Canadian authorities have extended travel restrictions for non-US citizens until January 21, 2021, as a precaution to limit the spread of the coronavirus disease (COVID-19). The US-Canada border is to be closed until at least December 21. Exemptions are in place for some essential travel, such as aircrew members, temporary workers, international students, and diplomats. Canadian residents and their immediate family can enter provided they plan to stay for at least 15 days and returning residents and citizens are required to quarantine for 14 days upon arrival.

Domestic restrictions have largely been devolved to provincial authorities' discretion, and as such vary from region to region, with enhanced measures implemented in areas with high COVID-19 infection rates.

As of Monday, November 30, there have been 373,662 confirmed cases of COVID-19 in Canada with 12,046 associated fatalities. Further international spread of the virus is to be expected in the near term.

Context

The first case of COVID-19 was reported on December 31 and the source of the outbreak has been linked to a wet market in Wuhan (Hubei province, China). Since then, human-to-human transmission of the virus has been confirmed.

Cases of the virus have been confirmed in numerous countries and territories worldwide. On March 11, the World Health Organization (WHO) declared the global outbreak a pandemic. Virus-screening and quarantining measures are being implemented at airports worldwide, as well as extensive travel restrictions.

The most common symptoms of COVID-19 are fever, dry cough, and tiredness. Some patients may experience other symptoms such as body pains, nasal congestion, headache, conjunctivitis, sore throat, diarrhea, loss of taste or smell or a rash on skin or discoloration of fingers or toes. These symptoms (in most cases mild) appear gradually. Generally, most patients (around 80 percent) recover from the disease without being hospitalized.

Advice

Measures adopted by local authorities evolve quickly and are usually effective immediately.
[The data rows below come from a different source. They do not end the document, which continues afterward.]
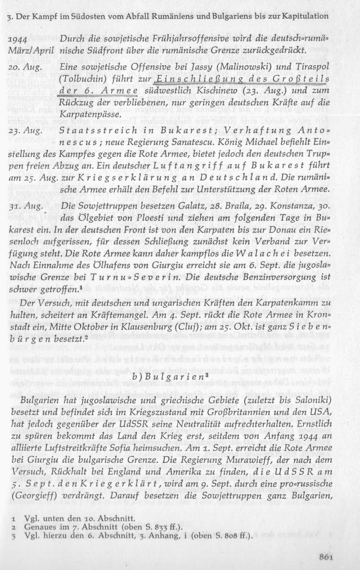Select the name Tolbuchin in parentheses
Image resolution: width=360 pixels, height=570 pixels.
(x=83, y=80)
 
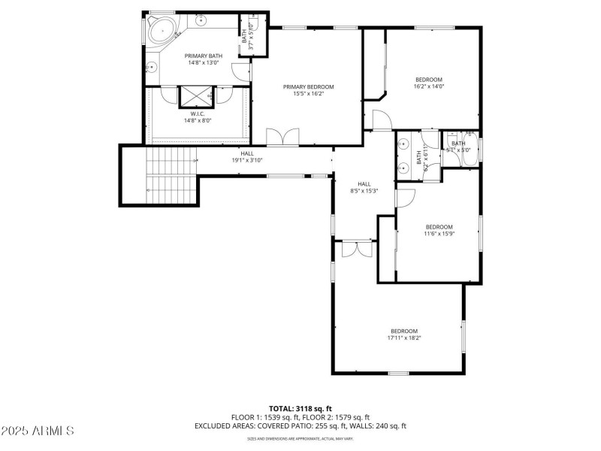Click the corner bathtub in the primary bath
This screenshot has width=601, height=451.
click(160, 31)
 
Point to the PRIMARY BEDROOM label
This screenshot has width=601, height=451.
click(308, 87)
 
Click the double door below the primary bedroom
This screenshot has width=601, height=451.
click(283, 138)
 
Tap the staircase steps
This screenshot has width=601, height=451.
click(170, 175)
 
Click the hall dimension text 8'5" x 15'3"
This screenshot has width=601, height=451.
click(364, 191)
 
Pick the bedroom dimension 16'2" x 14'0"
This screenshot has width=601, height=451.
click(429, 86)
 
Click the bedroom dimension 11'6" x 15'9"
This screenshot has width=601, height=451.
click(439, 234)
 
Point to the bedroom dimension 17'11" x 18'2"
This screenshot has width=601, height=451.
click(403, 338)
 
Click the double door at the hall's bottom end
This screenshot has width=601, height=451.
click(356, 250)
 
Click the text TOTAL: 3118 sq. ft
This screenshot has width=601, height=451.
click(300, 408)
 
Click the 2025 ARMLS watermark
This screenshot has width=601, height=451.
click(38, 431)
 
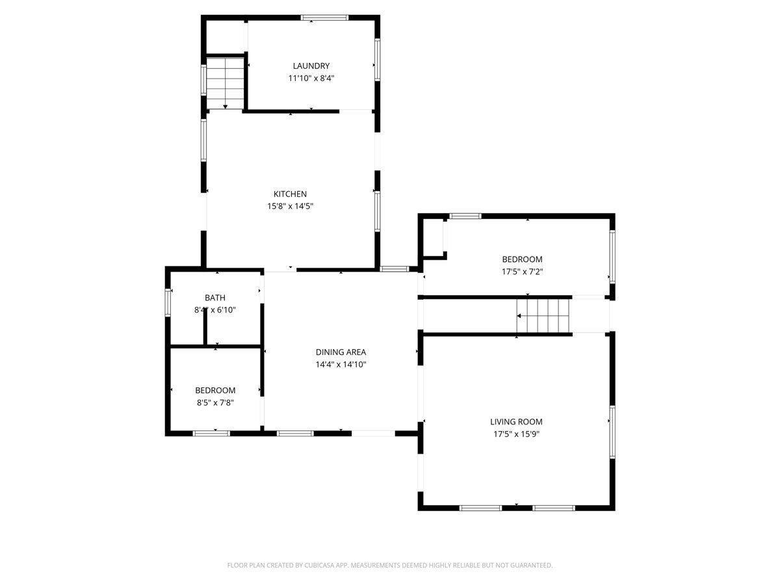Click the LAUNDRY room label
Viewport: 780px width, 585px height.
tap(311, 66)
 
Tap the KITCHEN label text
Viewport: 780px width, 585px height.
tap(290, 194)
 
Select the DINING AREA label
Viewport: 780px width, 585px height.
tap(341, 352)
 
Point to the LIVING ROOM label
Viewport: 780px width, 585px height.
tap(516, 422)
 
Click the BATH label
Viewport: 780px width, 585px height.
tap(215, 298)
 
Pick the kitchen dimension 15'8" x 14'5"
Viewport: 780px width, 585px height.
tap(290, 206)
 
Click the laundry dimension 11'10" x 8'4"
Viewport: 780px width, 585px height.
tap(311, 78)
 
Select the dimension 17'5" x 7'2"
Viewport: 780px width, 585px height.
tap(522, 272)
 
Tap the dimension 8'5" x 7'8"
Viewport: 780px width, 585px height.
tap(215, 402)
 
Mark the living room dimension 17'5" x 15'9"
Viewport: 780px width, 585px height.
tap(516, 434)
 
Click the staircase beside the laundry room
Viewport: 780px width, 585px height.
tap(225, 83)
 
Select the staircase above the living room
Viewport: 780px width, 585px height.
tap(543, 316)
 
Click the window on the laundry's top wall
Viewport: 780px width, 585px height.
tap(324, 18)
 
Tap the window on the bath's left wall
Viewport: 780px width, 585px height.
tap(168, 302)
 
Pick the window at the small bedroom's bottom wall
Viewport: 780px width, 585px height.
tap(211, 434)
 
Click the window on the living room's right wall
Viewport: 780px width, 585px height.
tap(612, 432)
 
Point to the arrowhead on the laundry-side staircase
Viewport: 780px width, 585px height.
tap(226, 107)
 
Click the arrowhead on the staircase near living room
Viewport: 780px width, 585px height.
tap(519, 316)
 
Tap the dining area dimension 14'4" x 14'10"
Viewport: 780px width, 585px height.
tap(341, 365)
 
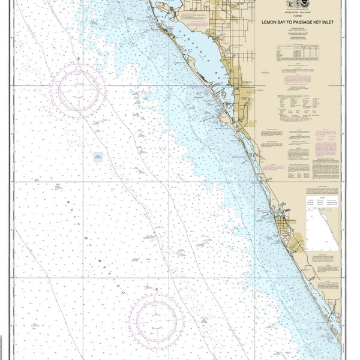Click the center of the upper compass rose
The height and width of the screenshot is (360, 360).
(78, 89)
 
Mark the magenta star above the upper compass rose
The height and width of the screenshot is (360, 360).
(79, 58)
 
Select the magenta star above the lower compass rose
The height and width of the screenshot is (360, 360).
(157, 290)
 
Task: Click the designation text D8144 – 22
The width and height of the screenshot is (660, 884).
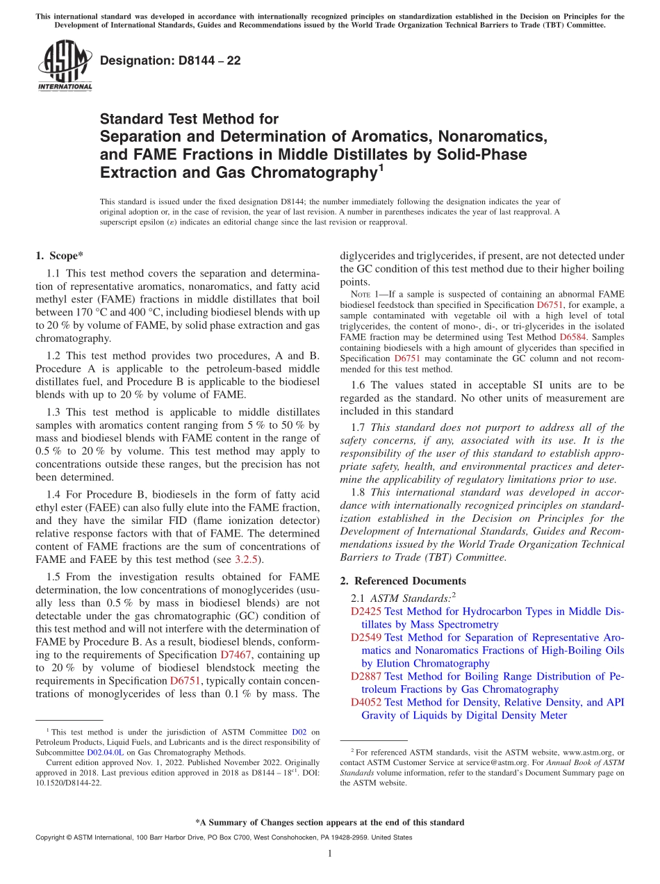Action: point(170,60)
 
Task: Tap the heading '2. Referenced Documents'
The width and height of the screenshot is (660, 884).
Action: point(403,581)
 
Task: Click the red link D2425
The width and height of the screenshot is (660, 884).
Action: point(366,612)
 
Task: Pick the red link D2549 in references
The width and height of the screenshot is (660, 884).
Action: point(366,637)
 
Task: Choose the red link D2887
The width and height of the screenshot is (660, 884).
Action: point(366,676)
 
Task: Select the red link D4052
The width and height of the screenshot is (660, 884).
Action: point(366,703)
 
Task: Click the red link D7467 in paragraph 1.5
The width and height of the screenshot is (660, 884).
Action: point(234,655)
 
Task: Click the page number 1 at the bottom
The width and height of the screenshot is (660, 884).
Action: point(330,854)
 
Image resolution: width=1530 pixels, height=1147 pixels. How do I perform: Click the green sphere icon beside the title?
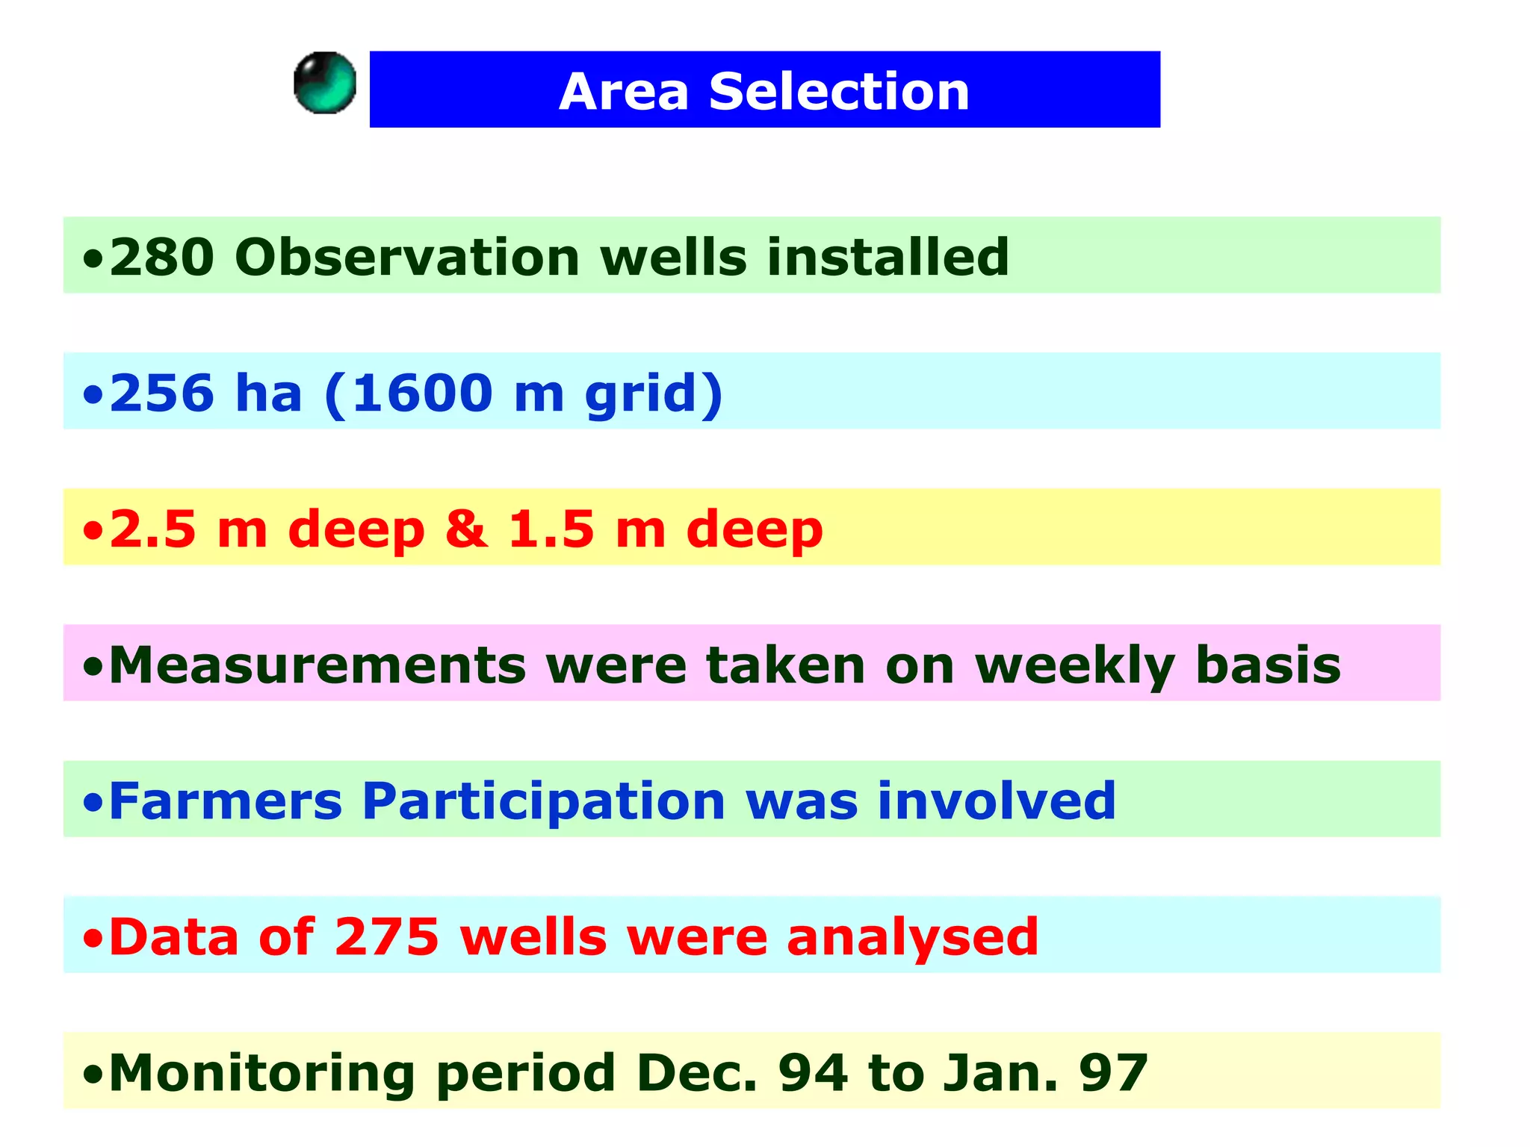point(325,83)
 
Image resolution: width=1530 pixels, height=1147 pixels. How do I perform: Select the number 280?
point(162,257)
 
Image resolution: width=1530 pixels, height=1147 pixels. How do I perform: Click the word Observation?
point(407,257)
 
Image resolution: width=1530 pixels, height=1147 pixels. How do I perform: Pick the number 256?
point(162,393)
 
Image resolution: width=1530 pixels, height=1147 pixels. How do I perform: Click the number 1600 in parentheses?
point(422,393)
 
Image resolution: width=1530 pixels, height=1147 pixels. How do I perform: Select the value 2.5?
point(152,529)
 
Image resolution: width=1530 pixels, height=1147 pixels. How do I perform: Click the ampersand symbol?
point(466,529)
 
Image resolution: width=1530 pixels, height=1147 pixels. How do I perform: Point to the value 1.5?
point(551,529)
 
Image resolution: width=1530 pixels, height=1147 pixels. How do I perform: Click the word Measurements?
point(318,665)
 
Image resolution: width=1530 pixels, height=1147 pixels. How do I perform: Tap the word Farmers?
point(226,801)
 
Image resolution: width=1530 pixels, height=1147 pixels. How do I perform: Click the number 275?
point(386,936)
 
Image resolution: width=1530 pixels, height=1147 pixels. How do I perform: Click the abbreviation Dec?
point(696,1072)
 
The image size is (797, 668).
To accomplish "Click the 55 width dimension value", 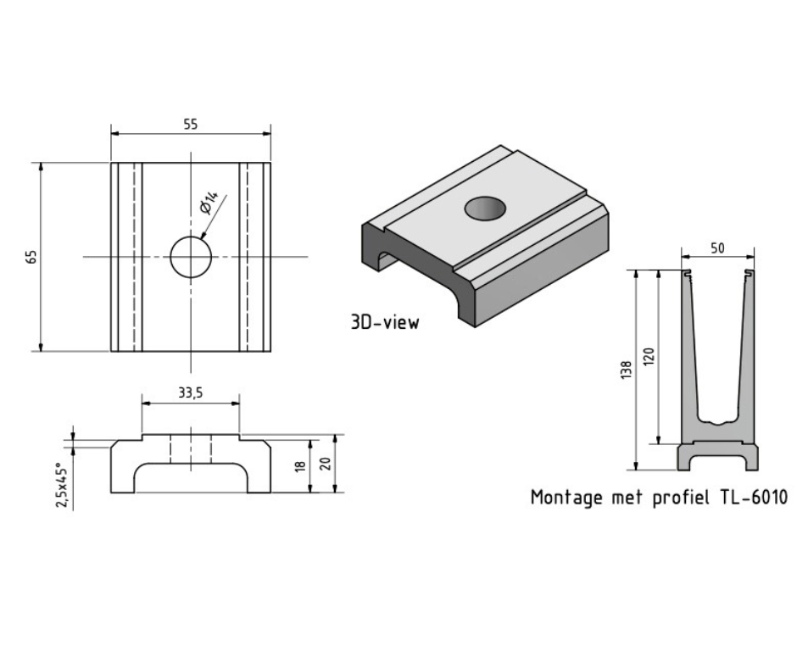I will [190, 124].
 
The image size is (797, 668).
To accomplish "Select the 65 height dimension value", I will [31, 256].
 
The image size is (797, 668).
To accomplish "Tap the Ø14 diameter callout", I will [209, 204].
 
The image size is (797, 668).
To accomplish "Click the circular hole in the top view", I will [191, 256].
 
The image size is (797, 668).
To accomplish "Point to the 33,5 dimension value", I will [190, 393].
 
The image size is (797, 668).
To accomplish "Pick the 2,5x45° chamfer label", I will [60, 485].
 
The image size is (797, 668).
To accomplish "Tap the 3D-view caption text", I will [384, 322].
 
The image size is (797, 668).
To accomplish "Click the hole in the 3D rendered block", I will [484, 208].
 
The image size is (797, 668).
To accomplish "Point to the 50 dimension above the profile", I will [717, 248].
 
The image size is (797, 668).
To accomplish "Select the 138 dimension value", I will [626, 370].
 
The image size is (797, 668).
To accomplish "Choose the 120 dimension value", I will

Depending on the evolution of the outbreak in other countries, authorities are likely to modify, at very short notice, the list of countries whose travelers are subject to border control measures or entry restrictions upon their arrival to the territory in question. It is advised to postpone nonessential travel due to the risk that travelers may be refused entry or be subject to quarantine upon their arrival or during their stay.

To reduce the risk of transmission, travelers are advised to abide by the following measures:

  • Frequently clean hands by applying an alcohol-based hand rub or washing with soap and water.
  • When coughing and sneezing, cover mouth and nose with a flexed elbow or tissue; if used, throw the tissue away immediately and wash hands.
  • If experiencing a fever, cough, difficulty breathing, or any other symptoms suggestive of respiratory illness, including pneumonia, call emergency services before going to the doctor or hospital to prevent the potential spread of the disease.